2.5. Research Gap and the CFQR Framework
Although the existing literature has examined the relationship between Bitcoin and gold in considerable depth through dependence, spillover, connectedness, and regime-dependent dynamics, systematic evaluations of directional causal dominance remain limited. In particular, prior studies rarely assess causal dominance in a fully integrated manner across the joint intersection of quantiles, frequencies, and market regimes (Mensi et al., 2023; Hsu et al., 2021; Zeng et al., 2020; Matkovskyy & Jalan, 2019).
Wavelet–quantile and regime-based approaches have documented asymmetric and horizon-dependent responses in the interactions between Bitcoin and gold (Mejri et al., 2025; Colombage et al., 2025). However, these studies stop short of jointly identifying which asset leads information flows across different segments of the return distribution and across multiple investment horizons. Similarly, research examining the systemic effects of cryptocurrency price shocks has yet to establish causal dominance at the level of quantile–frequency intersections (Chen, 2025).
As a result, the existing body of research has not yet provided a comprehensive causal mechanism explaining when, under which conditions, and through which horizons either Bitcoin or gold assumes a leading role in transmitting market information. To address this gap, the present study investigates causal dominance between Bitcoin and gold within a CFQR framework that jointly captures conditional, horizon-dependent, and regime-dependent causal structures. Building on this conceptual foundation, the study advances a set of research questions and hypotheses that guide the subsequent empirical analysis.
RQ1. How does causal dominance between Bitcoin and gold manifest across different risk states represented by return distribution quantiles and across investment horizons defined in the frequency domain, and under which conditions does such dominance emerge in an economically meaningful manner? H1. Causal dominance between Bitcoin and gold does not appear uniformly across all quantiles and investment horizons; instead, statistically significant dominance arises only within specific quantile–frequency combinations.
RQ2. Does the quantile–frequency dependence of causal relationships differ systematically across endogenously identified market regimes, such as stress and normal states? H2. Quantile–frequency-based causal relationships between Bitcoin and gold are strongly regime-dependent: causal dominance becomes more pronounced under stress regimes, whereas it remains weak or fragmented under normal market conditions.
RQ3. Under lower quantiles associated with downside risk and during high-stress market regimes, which asset, gold or Bitcoin, predominates in directing market information flows? H3. Under high-stress regimes, gold exhibits stronger causal dominance over Bitcoin at longer investment horizons, with economically relevant implications for downside risk mitigation.

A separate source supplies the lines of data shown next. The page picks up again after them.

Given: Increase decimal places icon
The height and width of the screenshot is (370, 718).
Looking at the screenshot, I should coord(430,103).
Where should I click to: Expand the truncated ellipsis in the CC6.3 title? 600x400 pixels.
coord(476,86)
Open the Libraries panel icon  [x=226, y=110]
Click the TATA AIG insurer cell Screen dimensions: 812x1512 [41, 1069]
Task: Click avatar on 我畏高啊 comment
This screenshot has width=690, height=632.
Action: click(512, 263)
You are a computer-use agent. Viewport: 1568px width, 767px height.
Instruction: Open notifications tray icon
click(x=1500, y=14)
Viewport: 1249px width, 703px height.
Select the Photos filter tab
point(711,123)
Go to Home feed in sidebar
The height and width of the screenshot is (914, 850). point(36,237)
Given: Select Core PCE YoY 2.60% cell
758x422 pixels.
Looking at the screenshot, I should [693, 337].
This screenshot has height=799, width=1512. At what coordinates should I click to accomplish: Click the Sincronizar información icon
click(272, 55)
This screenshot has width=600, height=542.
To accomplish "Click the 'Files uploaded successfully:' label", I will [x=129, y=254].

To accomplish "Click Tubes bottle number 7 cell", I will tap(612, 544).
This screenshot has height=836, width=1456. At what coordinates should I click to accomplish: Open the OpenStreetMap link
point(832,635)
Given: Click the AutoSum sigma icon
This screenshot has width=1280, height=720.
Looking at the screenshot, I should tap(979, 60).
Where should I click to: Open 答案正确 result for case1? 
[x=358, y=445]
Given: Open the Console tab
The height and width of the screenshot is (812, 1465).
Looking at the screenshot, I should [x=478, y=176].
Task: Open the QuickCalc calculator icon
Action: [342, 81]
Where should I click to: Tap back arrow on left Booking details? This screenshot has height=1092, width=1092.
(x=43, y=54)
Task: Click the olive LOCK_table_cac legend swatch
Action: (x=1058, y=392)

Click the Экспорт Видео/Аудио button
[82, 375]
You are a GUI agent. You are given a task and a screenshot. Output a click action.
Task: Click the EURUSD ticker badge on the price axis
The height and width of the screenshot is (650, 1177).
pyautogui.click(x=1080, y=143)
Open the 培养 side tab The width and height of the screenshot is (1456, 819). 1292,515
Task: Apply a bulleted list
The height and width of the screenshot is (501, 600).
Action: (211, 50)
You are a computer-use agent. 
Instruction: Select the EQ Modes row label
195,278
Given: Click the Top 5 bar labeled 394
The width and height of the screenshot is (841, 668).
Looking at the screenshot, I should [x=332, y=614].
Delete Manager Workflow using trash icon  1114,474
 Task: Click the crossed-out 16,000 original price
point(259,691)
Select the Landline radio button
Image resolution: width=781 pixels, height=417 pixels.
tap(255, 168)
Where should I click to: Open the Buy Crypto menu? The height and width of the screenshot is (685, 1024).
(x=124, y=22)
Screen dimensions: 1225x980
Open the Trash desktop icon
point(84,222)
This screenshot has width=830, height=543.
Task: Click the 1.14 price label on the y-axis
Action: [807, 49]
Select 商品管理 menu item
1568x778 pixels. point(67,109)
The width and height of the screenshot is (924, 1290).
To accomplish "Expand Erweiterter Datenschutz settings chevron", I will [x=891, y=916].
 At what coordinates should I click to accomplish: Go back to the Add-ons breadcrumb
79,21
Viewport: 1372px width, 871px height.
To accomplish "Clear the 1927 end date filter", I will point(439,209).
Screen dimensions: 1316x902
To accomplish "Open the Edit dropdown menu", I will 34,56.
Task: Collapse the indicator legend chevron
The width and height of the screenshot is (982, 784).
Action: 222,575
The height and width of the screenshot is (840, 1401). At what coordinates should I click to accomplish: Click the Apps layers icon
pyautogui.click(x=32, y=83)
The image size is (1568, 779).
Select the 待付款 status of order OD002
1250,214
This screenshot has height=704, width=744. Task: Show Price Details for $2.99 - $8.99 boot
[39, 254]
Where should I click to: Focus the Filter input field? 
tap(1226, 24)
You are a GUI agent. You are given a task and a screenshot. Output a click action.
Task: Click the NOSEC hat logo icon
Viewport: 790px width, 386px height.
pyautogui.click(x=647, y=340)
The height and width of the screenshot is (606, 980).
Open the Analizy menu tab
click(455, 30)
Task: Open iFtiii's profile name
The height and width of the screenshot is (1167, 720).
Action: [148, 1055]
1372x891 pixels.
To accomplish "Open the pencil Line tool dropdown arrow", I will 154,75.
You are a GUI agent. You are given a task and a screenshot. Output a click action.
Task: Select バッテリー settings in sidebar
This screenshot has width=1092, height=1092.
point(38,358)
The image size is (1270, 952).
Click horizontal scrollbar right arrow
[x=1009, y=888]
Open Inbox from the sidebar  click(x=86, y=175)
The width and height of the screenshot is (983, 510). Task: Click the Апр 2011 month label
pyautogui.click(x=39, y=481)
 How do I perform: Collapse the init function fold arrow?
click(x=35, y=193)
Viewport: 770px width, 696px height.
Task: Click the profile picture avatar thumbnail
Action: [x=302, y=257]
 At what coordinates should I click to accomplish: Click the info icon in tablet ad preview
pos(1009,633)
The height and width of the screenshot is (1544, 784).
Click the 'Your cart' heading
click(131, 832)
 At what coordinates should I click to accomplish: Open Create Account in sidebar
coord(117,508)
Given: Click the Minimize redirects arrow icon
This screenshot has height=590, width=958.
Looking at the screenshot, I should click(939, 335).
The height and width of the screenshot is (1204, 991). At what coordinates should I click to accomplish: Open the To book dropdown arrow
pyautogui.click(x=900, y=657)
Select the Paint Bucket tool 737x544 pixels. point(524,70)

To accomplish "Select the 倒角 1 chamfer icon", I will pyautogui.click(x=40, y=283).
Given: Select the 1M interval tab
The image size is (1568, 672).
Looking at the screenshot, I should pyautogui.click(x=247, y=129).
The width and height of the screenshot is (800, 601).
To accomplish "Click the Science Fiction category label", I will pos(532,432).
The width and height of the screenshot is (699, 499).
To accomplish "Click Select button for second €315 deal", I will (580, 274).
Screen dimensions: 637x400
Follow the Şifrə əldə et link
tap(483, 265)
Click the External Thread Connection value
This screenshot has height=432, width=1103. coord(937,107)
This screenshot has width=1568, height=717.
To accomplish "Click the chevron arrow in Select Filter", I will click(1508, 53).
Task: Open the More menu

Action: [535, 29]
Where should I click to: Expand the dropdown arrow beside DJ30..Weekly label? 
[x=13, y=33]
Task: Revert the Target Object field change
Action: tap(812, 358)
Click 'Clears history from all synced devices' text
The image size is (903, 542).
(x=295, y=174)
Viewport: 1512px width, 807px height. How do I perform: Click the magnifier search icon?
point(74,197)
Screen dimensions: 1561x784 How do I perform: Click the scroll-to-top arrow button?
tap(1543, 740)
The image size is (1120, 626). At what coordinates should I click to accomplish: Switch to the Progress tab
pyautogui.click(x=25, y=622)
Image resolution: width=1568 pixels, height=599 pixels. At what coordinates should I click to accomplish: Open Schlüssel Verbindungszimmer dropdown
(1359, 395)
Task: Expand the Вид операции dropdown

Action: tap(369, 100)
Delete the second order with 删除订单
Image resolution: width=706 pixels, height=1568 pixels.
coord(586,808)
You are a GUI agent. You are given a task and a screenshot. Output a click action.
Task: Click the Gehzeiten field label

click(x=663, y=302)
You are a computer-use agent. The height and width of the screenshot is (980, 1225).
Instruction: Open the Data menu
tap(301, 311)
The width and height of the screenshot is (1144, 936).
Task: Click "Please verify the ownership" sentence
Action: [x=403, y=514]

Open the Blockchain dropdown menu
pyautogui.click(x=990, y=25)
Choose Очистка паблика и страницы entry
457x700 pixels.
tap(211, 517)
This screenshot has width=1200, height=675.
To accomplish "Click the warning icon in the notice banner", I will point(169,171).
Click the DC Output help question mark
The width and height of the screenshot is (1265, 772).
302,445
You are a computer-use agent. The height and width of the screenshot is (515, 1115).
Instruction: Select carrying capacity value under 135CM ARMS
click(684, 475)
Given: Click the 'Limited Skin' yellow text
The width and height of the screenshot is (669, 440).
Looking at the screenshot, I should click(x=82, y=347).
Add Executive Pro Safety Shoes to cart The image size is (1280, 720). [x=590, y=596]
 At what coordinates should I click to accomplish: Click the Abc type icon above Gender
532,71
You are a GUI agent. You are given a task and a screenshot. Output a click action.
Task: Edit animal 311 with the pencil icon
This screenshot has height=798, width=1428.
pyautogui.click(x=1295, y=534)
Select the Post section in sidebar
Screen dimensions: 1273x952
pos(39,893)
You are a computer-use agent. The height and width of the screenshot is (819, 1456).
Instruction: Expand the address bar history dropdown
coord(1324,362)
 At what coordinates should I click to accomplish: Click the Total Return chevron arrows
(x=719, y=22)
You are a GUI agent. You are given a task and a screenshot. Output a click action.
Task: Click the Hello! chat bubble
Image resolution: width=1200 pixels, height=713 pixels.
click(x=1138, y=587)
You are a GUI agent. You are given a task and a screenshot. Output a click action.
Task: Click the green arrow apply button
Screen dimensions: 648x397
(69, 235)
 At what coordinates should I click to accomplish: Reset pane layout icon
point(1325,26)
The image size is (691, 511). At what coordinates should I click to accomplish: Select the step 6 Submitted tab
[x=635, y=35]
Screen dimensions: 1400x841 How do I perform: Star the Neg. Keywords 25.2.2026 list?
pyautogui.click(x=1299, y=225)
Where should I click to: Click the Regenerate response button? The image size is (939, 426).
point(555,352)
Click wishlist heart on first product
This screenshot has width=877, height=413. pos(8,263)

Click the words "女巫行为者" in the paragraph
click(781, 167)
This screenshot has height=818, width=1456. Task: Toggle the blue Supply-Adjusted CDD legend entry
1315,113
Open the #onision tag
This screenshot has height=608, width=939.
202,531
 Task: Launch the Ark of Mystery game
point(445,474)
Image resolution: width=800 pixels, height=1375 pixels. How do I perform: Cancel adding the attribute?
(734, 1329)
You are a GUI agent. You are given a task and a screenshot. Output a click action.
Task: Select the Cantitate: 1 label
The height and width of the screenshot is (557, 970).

RQ4. Over which investment horizons, short, medium, or long, and under which market regimes, does Bitcoin exhibit characteristics consistent with the notion of “digital gold”? H4. The “digital gold” property of Bitcoin does not manifest uniformly across quantiles and horizons; rather, it emerges in a limited and conditional manner, primarily at longer investment horizons and during stress regimes, where Bitcoin’s behavior is shaped by the dominant causal influence of gold.